Dear Eric: How many lawyers does it take to screw in a lightbulb? — Curious Carl
Dear Curi: It only takes one lawyer to screw anything.
Dear Eric: Every time I try to give my girlfriend a kiss she pulls away at the last second. Is there something wrong with me? — Dumbfounded in Denver
Dear Dumb: Yes. You keep calling this woman your “girlfriend” when she clearly wants nothing to do with you.
Dear Eric: What’s the difference between Coke and Pepsi? — Cola Lover
Dear Bubbles: “Coke” is short for “cocaine,” which is a highly addictive chemical substance. “Pepsi” is short for “Coca-Cola,” which is a highly addictive chemical substance.

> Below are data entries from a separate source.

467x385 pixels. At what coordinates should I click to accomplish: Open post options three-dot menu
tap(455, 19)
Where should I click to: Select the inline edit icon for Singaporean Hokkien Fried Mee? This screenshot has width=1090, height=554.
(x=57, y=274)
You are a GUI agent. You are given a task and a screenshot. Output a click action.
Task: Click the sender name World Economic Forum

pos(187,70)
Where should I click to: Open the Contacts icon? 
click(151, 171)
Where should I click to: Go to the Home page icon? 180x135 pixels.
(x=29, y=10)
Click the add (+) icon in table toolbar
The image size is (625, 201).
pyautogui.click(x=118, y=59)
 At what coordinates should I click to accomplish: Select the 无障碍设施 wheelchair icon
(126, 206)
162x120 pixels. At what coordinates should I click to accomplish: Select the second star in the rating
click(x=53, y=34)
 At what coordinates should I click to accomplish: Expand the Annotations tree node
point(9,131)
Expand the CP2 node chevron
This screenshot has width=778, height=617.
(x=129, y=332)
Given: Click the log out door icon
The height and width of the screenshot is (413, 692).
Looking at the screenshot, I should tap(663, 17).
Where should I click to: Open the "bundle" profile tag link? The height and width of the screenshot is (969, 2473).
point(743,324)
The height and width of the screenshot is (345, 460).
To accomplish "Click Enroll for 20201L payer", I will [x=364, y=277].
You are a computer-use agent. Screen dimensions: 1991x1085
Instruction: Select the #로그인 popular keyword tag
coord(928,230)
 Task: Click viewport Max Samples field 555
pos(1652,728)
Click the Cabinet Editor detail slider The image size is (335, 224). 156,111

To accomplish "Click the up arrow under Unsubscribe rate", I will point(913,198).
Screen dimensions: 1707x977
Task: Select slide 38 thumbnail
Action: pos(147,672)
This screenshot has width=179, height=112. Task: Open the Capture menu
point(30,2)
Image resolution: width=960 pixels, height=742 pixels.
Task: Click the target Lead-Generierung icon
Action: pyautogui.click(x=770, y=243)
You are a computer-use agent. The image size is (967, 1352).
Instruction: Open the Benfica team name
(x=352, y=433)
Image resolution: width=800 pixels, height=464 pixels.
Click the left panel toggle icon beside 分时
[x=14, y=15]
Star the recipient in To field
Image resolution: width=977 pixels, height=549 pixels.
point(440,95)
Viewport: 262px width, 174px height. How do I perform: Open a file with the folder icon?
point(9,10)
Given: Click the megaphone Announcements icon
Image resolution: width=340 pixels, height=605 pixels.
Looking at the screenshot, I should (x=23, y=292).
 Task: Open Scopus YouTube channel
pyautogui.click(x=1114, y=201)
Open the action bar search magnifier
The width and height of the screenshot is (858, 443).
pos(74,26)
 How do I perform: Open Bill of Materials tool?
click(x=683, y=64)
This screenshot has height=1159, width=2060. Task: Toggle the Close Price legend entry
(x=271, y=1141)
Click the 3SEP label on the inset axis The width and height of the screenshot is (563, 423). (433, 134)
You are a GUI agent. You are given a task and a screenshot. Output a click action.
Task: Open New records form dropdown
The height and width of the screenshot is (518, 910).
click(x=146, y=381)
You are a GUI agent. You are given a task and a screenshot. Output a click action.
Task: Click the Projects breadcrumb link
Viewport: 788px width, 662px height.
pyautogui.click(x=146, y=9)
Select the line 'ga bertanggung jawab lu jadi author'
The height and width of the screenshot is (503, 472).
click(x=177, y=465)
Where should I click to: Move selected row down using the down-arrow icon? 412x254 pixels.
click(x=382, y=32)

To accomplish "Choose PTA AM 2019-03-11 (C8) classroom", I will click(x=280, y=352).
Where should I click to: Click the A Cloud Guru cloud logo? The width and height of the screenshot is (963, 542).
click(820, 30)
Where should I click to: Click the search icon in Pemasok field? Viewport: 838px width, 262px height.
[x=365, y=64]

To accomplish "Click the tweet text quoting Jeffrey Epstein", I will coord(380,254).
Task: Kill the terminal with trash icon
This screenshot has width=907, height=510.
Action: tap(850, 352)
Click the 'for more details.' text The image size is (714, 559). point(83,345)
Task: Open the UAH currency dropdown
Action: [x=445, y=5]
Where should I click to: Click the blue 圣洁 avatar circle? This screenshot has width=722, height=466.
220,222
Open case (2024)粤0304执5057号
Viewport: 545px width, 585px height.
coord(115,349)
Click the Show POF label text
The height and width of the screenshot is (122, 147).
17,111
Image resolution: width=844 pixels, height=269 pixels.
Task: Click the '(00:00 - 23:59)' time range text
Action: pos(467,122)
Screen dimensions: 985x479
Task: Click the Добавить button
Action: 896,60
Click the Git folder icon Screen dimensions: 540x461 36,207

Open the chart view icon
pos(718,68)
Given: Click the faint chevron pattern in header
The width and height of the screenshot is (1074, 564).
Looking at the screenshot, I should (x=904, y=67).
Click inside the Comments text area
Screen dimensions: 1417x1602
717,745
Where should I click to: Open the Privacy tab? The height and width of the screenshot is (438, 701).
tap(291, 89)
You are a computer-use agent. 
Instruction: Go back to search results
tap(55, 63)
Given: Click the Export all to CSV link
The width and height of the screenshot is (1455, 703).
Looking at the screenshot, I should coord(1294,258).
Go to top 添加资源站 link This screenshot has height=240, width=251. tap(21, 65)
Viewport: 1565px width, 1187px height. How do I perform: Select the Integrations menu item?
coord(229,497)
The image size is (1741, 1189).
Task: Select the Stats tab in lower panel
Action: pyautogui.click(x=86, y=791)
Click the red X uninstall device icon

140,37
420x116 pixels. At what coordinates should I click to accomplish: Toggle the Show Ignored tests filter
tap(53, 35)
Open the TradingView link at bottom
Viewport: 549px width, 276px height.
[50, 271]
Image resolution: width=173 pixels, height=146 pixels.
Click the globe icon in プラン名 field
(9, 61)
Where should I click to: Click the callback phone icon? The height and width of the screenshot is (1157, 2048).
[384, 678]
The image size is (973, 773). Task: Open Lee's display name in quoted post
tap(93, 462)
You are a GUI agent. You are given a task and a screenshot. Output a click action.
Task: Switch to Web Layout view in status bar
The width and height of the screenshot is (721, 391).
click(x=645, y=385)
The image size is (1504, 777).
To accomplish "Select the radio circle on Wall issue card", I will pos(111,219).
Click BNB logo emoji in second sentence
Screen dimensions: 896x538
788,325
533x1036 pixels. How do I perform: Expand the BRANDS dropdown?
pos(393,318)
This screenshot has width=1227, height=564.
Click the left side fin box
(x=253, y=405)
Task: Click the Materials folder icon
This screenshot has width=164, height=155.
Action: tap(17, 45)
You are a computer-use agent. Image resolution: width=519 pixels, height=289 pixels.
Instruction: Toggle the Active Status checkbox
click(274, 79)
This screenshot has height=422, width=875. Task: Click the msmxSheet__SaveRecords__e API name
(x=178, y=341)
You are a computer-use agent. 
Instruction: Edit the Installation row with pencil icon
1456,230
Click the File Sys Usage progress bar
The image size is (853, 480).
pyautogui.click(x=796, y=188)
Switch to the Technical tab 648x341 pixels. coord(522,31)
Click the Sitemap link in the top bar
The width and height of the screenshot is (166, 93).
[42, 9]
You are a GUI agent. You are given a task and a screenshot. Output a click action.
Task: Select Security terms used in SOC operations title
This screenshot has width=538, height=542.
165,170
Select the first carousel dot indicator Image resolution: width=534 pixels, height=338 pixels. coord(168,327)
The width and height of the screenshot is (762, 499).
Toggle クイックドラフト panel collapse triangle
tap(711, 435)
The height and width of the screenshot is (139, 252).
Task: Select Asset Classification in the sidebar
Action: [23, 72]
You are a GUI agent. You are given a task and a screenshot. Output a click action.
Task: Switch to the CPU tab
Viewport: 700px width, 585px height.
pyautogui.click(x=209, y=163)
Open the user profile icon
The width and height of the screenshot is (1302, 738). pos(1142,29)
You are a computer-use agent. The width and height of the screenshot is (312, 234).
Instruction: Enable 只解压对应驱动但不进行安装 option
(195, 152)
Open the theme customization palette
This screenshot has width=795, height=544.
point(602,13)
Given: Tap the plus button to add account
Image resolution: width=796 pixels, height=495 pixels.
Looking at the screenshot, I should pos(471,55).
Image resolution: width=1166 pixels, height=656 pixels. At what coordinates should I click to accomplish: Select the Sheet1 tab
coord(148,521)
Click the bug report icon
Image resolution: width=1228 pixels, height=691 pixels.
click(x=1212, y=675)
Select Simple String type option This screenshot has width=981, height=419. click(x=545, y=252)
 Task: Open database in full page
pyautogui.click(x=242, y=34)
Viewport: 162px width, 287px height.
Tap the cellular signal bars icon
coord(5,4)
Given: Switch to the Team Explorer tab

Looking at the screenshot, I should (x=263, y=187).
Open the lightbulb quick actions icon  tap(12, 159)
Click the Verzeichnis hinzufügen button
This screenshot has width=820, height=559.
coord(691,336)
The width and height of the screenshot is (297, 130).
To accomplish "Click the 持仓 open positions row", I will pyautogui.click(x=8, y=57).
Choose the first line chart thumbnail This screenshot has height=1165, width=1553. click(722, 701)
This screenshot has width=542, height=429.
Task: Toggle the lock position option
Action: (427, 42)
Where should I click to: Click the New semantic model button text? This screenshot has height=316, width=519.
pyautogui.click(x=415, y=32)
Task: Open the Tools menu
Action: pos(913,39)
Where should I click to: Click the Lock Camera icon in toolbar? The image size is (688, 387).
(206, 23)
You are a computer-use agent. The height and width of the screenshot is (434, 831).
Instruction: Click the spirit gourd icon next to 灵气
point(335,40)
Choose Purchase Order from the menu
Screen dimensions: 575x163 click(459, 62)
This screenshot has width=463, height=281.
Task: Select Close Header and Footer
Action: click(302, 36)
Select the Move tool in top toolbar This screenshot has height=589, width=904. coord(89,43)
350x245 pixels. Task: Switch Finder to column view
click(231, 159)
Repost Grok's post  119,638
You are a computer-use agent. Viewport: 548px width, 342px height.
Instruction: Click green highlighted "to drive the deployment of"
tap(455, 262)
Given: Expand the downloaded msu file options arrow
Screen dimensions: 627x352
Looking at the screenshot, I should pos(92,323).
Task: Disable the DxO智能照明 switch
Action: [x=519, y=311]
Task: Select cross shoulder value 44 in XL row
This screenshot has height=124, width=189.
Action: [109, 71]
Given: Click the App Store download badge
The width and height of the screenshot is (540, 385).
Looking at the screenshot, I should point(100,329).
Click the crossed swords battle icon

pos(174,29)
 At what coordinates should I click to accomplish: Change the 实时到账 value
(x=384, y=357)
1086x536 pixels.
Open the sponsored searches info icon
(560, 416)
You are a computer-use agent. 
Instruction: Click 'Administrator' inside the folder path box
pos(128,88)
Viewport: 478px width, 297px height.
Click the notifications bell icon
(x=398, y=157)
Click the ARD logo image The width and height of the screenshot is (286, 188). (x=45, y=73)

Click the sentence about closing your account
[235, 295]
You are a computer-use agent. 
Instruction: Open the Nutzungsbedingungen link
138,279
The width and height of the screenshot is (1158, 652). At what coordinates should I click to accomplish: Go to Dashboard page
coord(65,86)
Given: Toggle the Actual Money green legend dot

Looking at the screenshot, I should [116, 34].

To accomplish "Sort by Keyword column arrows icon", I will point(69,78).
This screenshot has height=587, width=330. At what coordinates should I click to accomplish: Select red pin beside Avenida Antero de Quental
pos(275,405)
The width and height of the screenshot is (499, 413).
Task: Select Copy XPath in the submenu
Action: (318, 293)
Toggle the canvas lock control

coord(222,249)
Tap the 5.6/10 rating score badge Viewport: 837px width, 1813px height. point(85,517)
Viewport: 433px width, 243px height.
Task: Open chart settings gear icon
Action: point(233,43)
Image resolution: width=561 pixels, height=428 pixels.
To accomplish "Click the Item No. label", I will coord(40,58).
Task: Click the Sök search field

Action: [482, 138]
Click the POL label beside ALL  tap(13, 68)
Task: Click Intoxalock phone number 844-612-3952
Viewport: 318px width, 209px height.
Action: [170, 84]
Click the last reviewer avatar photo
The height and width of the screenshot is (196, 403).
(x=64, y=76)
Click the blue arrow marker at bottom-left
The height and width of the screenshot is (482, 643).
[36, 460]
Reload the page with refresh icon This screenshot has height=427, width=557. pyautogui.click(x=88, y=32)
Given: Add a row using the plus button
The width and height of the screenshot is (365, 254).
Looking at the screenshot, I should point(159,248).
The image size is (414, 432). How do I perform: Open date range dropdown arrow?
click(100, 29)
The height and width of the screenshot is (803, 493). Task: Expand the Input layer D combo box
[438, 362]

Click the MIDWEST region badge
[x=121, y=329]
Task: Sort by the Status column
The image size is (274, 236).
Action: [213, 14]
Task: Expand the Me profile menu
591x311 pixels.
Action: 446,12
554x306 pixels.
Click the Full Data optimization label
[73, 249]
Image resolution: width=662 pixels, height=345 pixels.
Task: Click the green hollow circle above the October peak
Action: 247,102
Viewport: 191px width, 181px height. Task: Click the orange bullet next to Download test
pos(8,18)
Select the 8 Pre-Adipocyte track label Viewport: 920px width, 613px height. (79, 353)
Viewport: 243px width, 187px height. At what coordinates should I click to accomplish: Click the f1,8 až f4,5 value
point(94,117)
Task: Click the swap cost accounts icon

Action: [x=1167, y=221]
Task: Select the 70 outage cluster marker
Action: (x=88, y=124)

Dear Eric: What do you think of Orson Scott Card’s comment in one of his columns that you are the “funniest humor writer in America?” — Online Reader of Meaningless Columns
Dear Misquoter: Actually, he said I’m the “funniest Mormon writer,” and while “humor” and “Mormon” are similar, they are not exactly synonyms. At any rate, to answer your question, I’m flattered. I thought Card’s “Ender’s Game” was really funny, too.
Dear Eric: Do people think you’re funny in real life? Or do they just feel sorry for you and give you that curtesy smile? — Holding my breath till you answer
Dear Breathless: It’s more courtesy than curtesy, but yes, there’s a condescending smile involved. As for feeling sorry for me, if I can’t have people’s respect, I have no problem taking their pity. (Or their money.)
Dear Eric: If dogs sweat through their tongues, what are their armpits for? — Hot Dog
Dear Hotty: Same as humans’ armpits: for making comical flatulence noises.
Dear Eric: Why do people at work who have less experience and appear to be far less qualified than the rest of us seem to get promoted faster than everyone else? — Busy Beaver
Dear Beavie: I can’t really relate, because no one I work with has less experience or is less qualified than I am. But if what you say is true, then I must be due for a promotion. Do they usually get raises, too? Because I could really use one.
Dear Eric: Why do guys make girls cry so much? — Teary in Texas
Dear Tex: Because it’s easy.
These columns are a fair amount of work to write -- easier than some, harder than others -- but the end result is usually that I have nothing to say in the commentary. Sorry.
I will mention, though, that it was at Mr. Scott Card's Web site -- www.hatrack.com -- that he said the thing about me being funny. And that "Ender's Game" isn't actually funny, but "Saints" kind of is, but mostly not.
It was pointed out to me by 1,000,000 different readers (including Mr. Scott Card himself) that he did, in fact, call me the "funniest humor writer in America." It was in one of his columns, here. However, on the front page of his site -- which is where I was looking -- he only said "funniest Mormon writer." I am even more flattered that the qualification "Mormon" was not included in his original praise, since there aren't that many funny Mormons anyway.